Redesigning our potential drug compounds so that they do not infringe on other patents may not be possible or could require substantial funds and time.

It is also unclear whether our trade secrets are adequately protected. While we use reasonable efforts to protect our trade secrets, our employees or consultants may unintentionally or willfully disclose our information to competitors. Enforcing a claim that someone else illegally obtained and is using our trade secrets, like patent litigation, is expensive and time consuming, and the outcome is unpredictable. In addition, courts outside the United States are sometimes less willing to protect trade secrets. Our competitors may independently develop equivalent knowledge, methods and know-how.

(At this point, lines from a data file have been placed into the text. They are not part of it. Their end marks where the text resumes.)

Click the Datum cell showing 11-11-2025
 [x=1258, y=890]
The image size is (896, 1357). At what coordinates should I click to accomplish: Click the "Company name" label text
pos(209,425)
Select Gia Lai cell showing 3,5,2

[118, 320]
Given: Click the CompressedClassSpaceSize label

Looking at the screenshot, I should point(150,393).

We may also support and collaborate in research conducted by government organizations, hospitals, universities or other educational institutions. These research partners may be unwilling to grant us any exclusive rights to technology or products derived from these collaborations prior to entering into the relationship.

If we do not obtain required licenses or rights, we could encounter delays in our product development efforts while we attempt to design around other patents or even be prohibited from developing, manufacturing or selling potential drug compounds requiring these licenses. There is also a risk that disputes may arise as to the rights to technology or potential drug compounds developed in collaboration with other parties.

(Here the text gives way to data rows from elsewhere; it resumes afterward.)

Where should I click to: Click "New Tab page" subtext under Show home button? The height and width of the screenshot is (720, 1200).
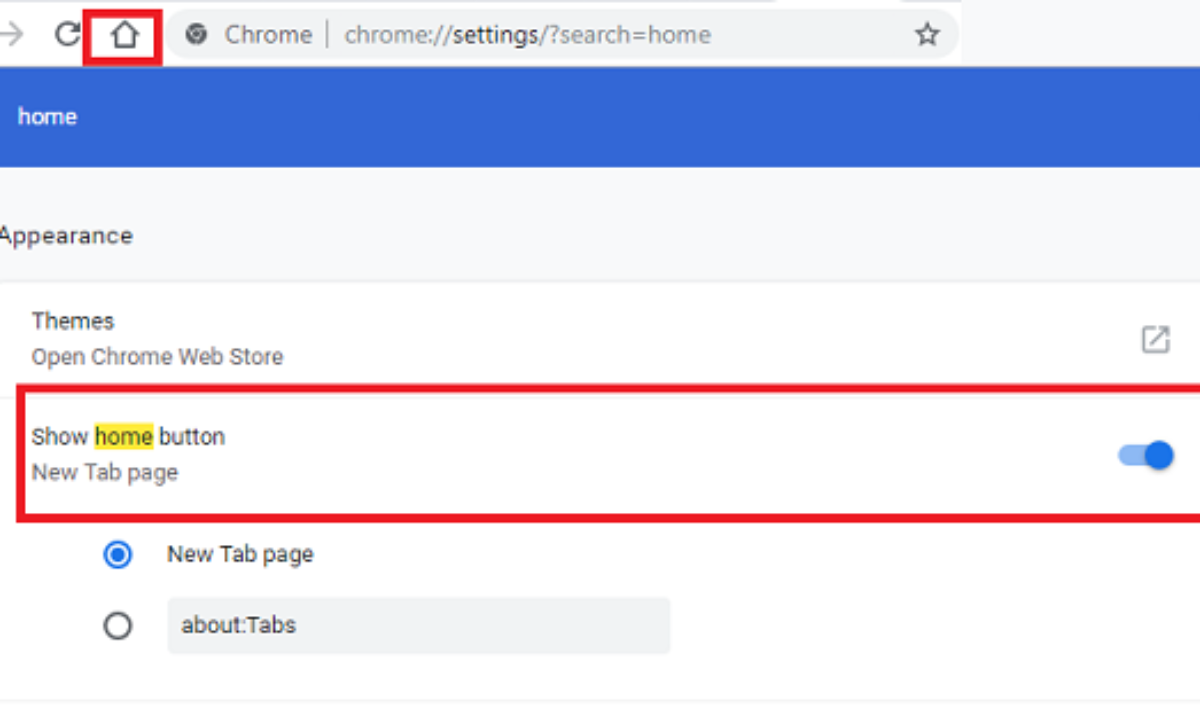pyautogui.click(x=105, y=472)
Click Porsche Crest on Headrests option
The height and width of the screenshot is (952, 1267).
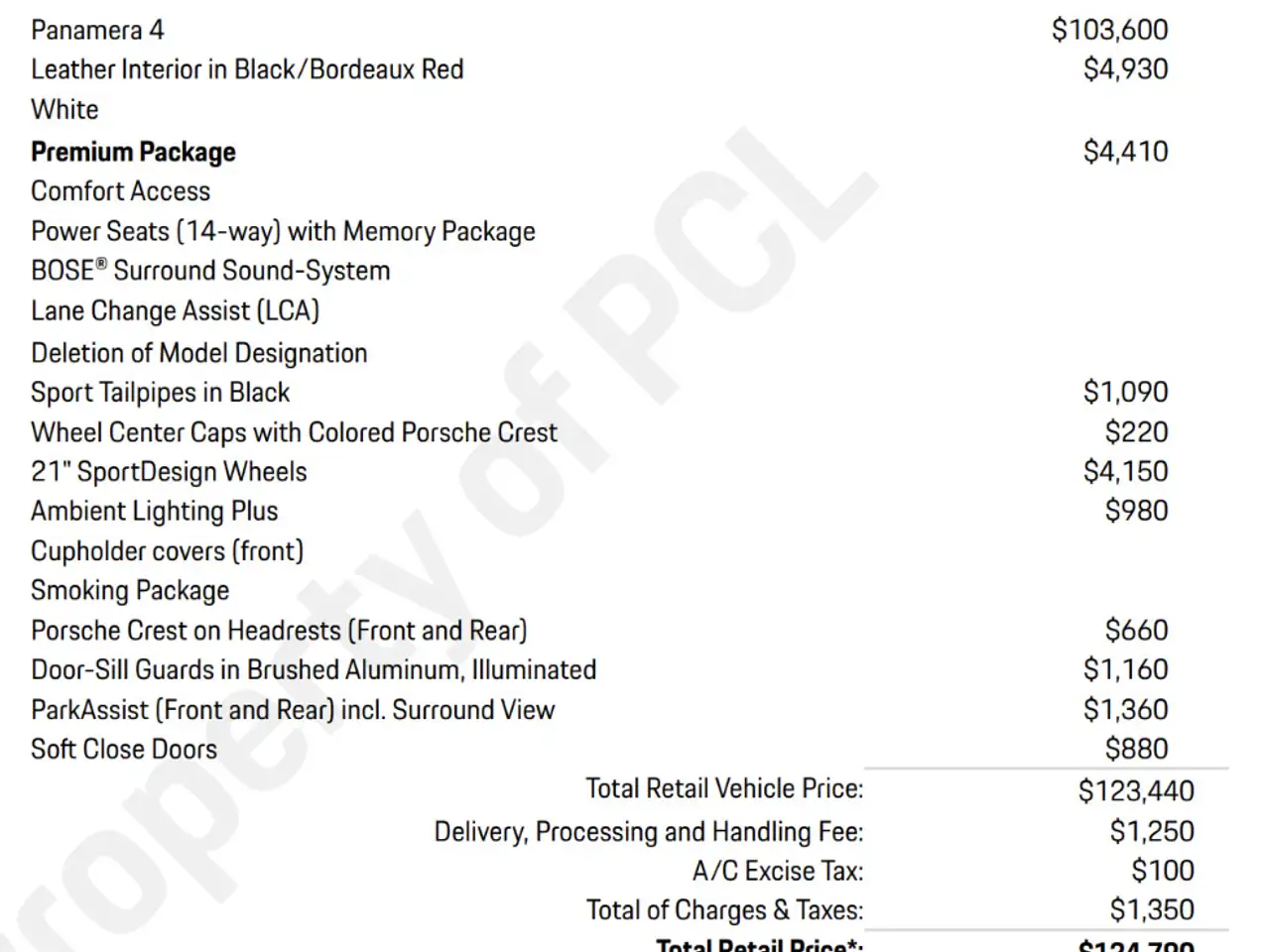[279, 631]
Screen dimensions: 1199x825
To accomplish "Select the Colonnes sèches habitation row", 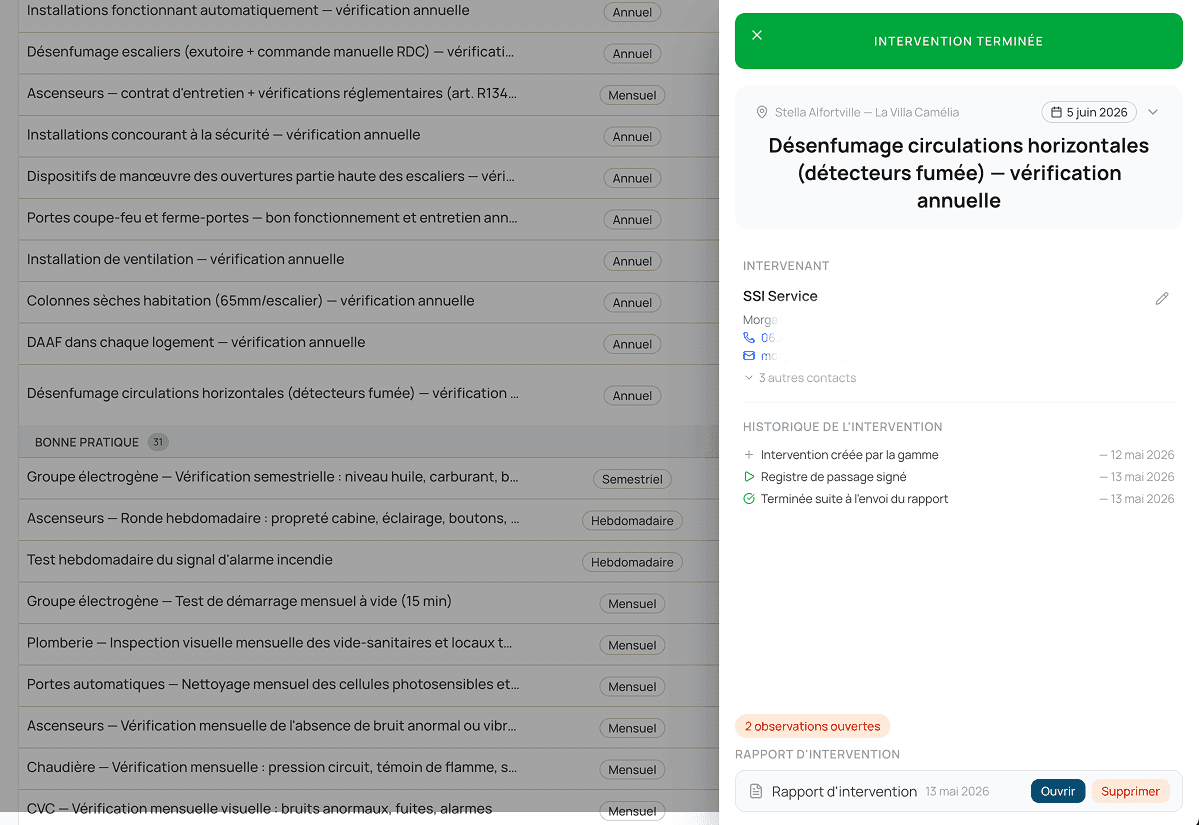I will tap(369, 302).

We will incur increased costs as a result of recently enacted and proposed changes in laws and regulations and we cannot predict the impact of any future changes in law.

We face burdens relating to the recent trend toward stricter corporate governance and financial reporting standards. New legislation or regulations such as Section 404 of the Sarbanes-Oxley Act of 2002 follow the trend of imposing stricter corporate governance and financial reporting standards have led to an increase in our costs of compliance including increases in consulting, auditing and legal fees. The new rules could make it more difficult or more costly for us to obtain certain types of insurance, including directors’ and officers’ liability insurance, and we may be forced to accept reduced policy limits and coverage or incur substantially higher costs to obtain the same or similar coverage. The impact of these events could also make it more difficult for us to attract and retain qualified persons to serve on our board of directors, our board committees or as executive officers. A failure to comply with these new laws and regulations may impact market perception of our financial condition and could materially harm our business. Additionally, it is unclear what additional laws or regulations may develop, and we cannot predict the ultimate impact of any future changes in law.

Risks Related to our Common Stock

A decline in the price of our common stock could affect our ability to raise further working capital and adversely impact our operations and would severely dilute existing or future investors if we were to raise funds at lower prices.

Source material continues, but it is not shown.